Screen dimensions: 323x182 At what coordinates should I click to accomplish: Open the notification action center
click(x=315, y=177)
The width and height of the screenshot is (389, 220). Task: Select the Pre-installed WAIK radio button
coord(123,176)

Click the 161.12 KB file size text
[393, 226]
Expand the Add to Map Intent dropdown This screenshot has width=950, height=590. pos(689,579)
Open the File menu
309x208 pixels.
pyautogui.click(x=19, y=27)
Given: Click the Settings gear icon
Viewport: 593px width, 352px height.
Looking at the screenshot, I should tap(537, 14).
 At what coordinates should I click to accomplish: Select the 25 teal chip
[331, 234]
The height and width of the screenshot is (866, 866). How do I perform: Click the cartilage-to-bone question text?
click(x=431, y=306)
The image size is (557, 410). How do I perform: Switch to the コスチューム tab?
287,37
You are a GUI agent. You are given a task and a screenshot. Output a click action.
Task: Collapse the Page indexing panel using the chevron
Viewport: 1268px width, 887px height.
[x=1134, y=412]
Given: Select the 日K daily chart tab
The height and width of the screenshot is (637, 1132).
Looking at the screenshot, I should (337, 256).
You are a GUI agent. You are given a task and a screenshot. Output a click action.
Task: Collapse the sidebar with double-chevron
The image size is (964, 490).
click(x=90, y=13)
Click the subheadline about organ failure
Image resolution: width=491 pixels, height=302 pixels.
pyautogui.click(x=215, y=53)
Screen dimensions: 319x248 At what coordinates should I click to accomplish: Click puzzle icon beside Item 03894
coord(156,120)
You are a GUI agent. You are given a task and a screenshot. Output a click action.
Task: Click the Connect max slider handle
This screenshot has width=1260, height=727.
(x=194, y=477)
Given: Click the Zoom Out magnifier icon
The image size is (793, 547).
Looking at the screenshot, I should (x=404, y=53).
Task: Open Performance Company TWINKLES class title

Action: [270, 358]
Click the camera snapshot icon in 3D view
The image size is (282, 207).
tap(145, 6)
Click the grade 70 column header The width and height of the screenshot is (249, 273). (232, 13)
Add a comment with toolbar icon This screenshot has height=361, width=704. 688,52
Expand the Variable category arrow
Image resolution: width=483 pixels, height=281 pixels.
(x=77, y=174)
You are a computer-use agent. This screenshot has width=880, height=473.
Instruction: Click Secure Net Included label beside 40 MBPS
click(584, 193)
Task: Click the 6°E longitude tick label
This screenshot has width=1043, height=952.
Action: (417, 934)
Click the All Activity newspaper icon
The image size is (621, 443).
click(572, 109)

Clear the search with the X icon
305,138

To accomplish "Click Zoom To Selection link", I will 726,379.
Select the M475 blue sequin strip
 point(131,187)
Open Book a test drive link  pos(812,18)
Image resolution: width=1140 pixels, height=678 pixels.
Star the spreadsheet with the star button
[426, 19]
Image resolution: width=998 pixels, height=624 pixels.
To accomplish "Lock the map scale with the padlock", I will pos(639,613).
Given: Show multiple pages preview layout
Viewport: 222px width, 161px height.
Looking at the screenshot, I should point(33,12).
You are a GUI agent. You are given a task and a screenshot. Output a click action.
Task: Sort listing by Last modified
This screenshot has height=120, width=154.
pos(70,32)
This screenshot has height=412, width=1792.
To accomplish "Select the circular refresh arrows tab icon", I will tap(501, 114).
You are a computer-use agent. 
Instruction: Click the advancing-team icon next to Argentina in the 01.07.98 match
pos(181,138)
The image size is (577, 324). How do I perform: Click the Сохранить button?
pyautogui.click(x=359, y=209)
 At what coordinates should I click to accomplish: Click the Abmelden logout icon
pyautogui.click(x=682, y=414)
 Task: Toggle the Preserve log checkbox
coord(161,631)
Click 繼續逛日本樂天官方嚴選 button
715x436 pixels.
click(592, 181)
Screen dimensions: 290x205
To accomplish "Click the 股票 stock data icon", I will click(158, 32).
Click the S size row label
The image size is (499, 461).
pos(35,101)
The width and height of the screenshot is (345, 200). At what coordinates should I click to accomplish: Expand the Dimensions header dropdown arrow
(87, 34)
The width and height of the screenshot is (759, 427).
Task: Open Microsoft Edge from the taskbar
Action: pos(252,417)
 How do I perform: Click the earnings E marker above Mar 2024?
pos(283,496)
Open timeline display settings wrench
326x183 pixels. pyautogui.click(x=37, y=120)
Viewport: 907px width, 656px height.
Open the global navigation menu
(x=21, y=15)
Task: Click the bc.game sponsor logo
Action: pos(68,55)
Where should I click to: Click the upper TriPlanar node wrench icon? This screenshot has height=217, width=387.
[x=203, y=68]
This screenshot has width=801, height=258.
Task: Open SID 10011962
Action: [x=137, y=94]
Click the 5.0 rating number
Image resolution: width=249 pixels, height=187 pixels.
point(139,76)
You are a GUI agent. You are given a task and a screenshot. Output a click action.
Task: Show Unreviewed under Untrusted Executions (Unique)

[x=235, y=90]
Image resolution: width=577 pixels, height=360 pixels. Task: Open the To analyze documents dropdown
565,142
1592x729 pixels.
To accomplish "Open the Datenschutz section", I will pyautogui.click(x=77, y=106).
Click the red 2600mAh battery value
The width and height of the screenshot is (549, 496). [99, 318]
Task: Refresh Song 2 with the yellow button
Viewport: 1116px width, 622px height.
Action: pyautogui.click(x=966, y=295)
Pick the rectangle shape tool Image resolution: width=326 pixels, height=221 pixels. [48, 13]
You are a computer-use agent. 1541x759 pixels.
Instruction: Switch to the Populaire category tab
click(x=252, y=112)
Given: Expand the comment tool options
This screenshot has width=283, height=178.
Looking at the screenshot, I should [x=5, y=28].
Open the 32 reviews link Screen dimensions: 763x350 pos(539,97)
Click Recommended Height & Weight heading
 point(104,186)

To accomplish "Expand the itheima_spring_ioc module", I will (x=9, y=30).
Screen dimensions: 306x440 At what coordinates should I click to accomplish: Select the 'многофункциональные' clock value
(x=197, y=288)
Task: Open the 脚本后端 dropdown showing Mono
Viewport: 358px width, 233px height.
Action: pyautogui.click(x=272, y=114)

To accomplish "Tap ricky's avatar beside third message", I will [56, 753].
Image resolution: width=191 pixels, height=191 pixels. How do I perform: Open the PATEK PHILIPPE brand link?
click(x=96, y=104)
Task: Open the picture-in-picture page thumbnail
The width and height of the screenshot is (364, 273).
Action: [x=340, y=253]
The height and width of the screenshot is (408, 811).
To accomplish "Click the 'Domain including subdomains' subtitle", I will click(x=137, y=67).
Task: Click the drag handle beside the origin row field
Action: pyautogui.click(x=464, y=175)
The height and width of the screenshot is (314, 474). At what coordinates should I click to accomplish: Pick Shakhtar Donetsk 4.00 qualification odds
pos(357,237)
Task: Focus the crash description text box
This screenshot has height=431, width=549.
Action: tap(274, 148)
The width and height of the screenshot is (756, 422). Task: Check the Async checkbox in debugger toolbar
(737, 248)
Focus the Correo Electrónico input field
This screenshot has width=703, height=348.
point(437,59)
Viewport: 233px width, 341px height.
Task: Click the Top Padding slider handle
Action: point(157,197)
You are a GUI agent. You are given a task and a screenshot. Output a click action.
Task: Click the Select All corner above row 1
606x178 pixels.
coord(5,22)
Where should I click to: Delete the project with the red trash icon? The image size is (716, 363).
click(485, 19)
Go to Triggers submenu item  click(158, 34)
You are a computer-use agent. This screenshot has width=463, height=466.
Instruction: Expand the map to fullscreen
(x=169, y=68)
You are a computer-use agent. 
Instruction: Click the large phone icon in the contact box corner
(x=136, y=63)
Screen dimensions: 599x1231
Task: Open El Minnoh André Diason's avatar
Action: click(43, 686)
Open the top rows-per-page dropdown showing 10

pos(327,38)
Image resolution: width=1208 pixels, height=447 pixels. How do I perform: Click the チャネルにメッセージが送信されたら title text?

Work request:
Give all of the lines above again, exactly as they are.

Exercise solution:
Screen dimensions: 323x182 At what coordinates should I click to accomplish: Open the notification action center
click(x=315, y=177)
The width and height of the screenshot is (389, 220). Task: Select the Pre-installed WAIK radio button
coord(123,176)

Click the 161.12 KB file size text
[393, 226]
Expand the Add to Map Intent dropdown This screenshot has width=950, height=590. pos(689,579)
Open the File menu
309x208 pixels.
pyautogui.click(x=19, y=27)
Given: Click the Settings gear icon
Viewport: 593px width, 352px height.
Looking at the screenshot, I should tap(537, 14).
 At what coordinates should I click to accomplish: Select the 25 teal chip
[331, 234]
The height and width of the screenshot is (866, 866). How do I perform: Click the cartilage-to-bone question text?
click(x=431, y=306)
The image size is (557, 410). How do I perform: Switch to the コスチューム tab?
287,37
You are a GUI agent. You are given a task and a screenshot. Output a click action.
Task: Collapse the Page indexing panel using the chevron
Viewport: 1268px width, 887px height.
[x=1134, y=412]
Given: Select the 日K daily chart tab
The height and width of the screenshot is (637, 1132).
Looking at the screenshot, I should (337, 256).
You are a GUI agent. You are given a task and a screenshot. Output a click action.
Task: Collapse the sidebar with double-chevron
The image size is (964, 490).
click(x=90, y=13)
Click the subheadline about organ failure
Image resolution: width=491 pixels, height=302 pixels.
pyautogui.click(x=215, y=53)
Screen dimensions: 319x248 At what coordinates should I click to accomplish: Click puzzle icon beside Item 03894
coord(156,120)
You are a GUI agent. You are given a task and a screenshot. Output a click action.
Task: Click the Connect max slider handle
This screenshot has width=1260, height=727.
(x=194, y=477)
Given: Click the Zoom Out magnifier icon
The image size is (793, 547).
Looking at the screenshot, I should (x=404, y=53).
Task: Open Performance Company TWINKLES class title

Action: [270, 358]
Click the camera snapshot icon in 3D view
The image size is (282, 207).
tap(145, 6)
Click the grade 70 column header The width and height of the screenshot is (249, 273). (232, 13)
Add a comment with toolbar icon This screenshot has height=361, width=704. 688,52
Expand the Variable category arrow
Image resolution: width=483 pixels, height=281 pixels.
(x=77, y=174)
You are a computer-use agent. This screenshot has width=880, height=473.
Instruction: Click Secure Net Included label beside 40 MBPS
click(584, 193)
Task: Click the 6°E longitude tick label
This screenshot has width=1043, height=952.
Action: (417, 934)
Click the All Activity newspaper icon
The image size is (621, 443).
click(572, 109)

Clear the search with the X icon
305,138

To accomplish "Click Zoom To Selection link", I will 726,379.
Select the M475 blue sequin strip
 point(131,187)
Open Book a test drive link  pos(812,18)
Image resolution: width=1140 pixels, height=678 pixels.
Star the spreadsheet with the star button
[426, 19]
Image resolution: width=998 pixels, height=624 pixels.
To accomplish "Lock the map scale with the padlock", I will pos(639,613).
Given: Show multiple pages preview layout
Viewport: 222px width, 161px height.
Looking at the screenshot, I should point(33,12).
You are a GUI agent. You are given a task and a screenshot. Output a click action.
Task: Sort listing by Last modified
This screenshot has height=120, width=154.
pos(70,32)
This screenshot has height=412, width=1792.
To accomplish "Select the circular refresh arrows tab icon", I will tap(501, 114).
You are a computer-use agent. 
Instruction: Click the advancing-team icon next to Argentina in the 01.07.98 match
pos(181,138)
The image size is (577, 324). How do I perform: Click the Сохранить button?
pyautogui.click(x=359, y=209)
 At what coordinates should I click to accomplish: Click the Abmelden logout icon
pyautogui.click(x=682, y=414)
 Task: Toggle the Preserve log checkbox
coord(161,631)
Click 繼續逛日本樂天官方嚴選 button
715x436 pixels.
click(592, 181)
Screen dimensions: 290x205
To accomplish "Click the 股票 stock data icon", I will click(158, 32).
Click the S size row label
The image size is (499, 461).
pos(35,101)
The width and height of the screenshot is (345, 200). At what coordinates should I click to accomplish: Expand the Dimensions header dropdown arrow
(87, 34)
The width and height of the screenshot is (759, 427).
Task: Open Microsoft Edge from the taskbar
Action: pos(252,417)
 How do I perform: Click the earnings E marker above Mar 2024?
pos(283,496)
Open timeline display settings wrench
326x183 pixels. pyautogui.click(x=37, y=120)
Viewport: 907px width, 656px height.
Open the global navigation menu
(x=21, y=15)
Task: Click the bc.game sponsor logo
Action: pos(68,55)
Where should I click to: Click the upper TriPlanar node wrench icon? This screenshot has height=217, width=387.
[x=203, y=68]
This screenshot has width=801, height=258.
Task: Open SID 10011962
Action: [x=137, y=94]
Click the 5.0 rating number
Image resolution: width=249 pixels, height=187 pixels.
point(139,76)
You are a GUI agent. You are given a task and a screenshot. Output a click action.
Task: Show Unreviewed under Untrusted Executions (Unique)

[x=235, y=90]
Image resolution: width=577 pixels, height=360 pixels. Task: Open the To analyze documents dropdown
565,142
1592x729 pixels.
To accomplish "Open the Datenschutz section", I will pyautogui.click(x=77, y=106).
Click the red 2600mAh battery value
The width and height of the screenshot is (549, 496). [99, 318]
Task: Refresh Song 2 with the yellow button
Viewport: 1116px width, 622px height.
Action: pyautogui.click(x=966, y=295)
Pick the rectangle shape tool Image resolution: width=326 pixels, height=221 pixels. [48, 13]
You are a computer-use agent. 1541x759 pixels.
Instruction: Switch to the Populaire category tab
click(x=252, y=112)
Given: Expand the comment tool options
This screenshot has width=283, height=178.
Looking at the screenshot, I should [x=5, y=28].
Open the 32 reviews link Screen dimensions: 763x350 pos(539,97)
Click Recommended Height & Weight heading
 point(104,186)

To accomplish "Expand the itheima_spring_ioc module", I will (x=9, y=30).
Screen dimensions: 306x440 At what coordinates should I click to accomplish: Select the 'многофункциональные' clock value
(x=197, y=288)
Task: Open the 脚本后端 dropdown showing Mono
Viewport: 358px width, 233px height.
Action: pyautogui.click(x=272, y=114)

To accomplish "Tap ricky's avatar beside third message", I will [56, 753].
Image resolution: width=191 pixels, height=191 pixels. How do I perform: Open the PATEK PHILIPPE brand link?
click(x=96, y=104)
Task: Open the picture-in-picture page thumbnail
The width and height of the screenshot is (364, 273).
Action: [x=340, y=253]
The height and width of the screenshot is (408, 811).
To accomplish "Click the 'Domain including subdomains' subtitle", I will click(x=137, y=67).
Task: Click the drag handle beside the origin row field
Action: pyautogui.click(x=464, y=175)
The height and width of the screenshot is (314, 474). At what coordinates should I click to accomplish: Pick Shakhtar Donetsk 4.00 qualification odds
pos(357,237)
Task: Focus the crash description text box
This screenshot has height=431, width=549.
Action: tap(274, 148)
The width and height of the screenshot is (756, 422). Task: Check the Async checkbox in debugger toolbar
(737, 248)
Focus the Correo Electrónico input field
This screenshot has width=703, height=348.
point(437,59)
Viewport: 233px width, 341px height.
Task: Click the Top Padding slider handle
Action: point(157,197)
You are a GUI agent. You are given a task and a screenshot. Output a click action.
Task: Click the Select All corner above row 1
606x178 pixels.
coord(5,22)
Where should I click to: Delete the project with the red trash icon? The image size is (716, 363).
click(485, 19)
Go to Triggers submenu item  click(158, 34)
You are a computer-use agent. This screenshot has width=463, height=466.
Instruction: Expand the map to fullscreen
(x=169, y=68)
You are a computer-use agent. 
Instruction: Click the large phone icon in the contact box corner
(x=136, y=63)
Screen dimensions: 599x1231
Task: Open El Minnoh André Diason's avatar
Action: click(43, 686)
Open the top rows-per-page dropdown showing 10

pos(327,38)
Image resolution: width=1208 pixels, height=447 pixels. How do I perform: Click the チャネルにメッセージが送信されたら title text?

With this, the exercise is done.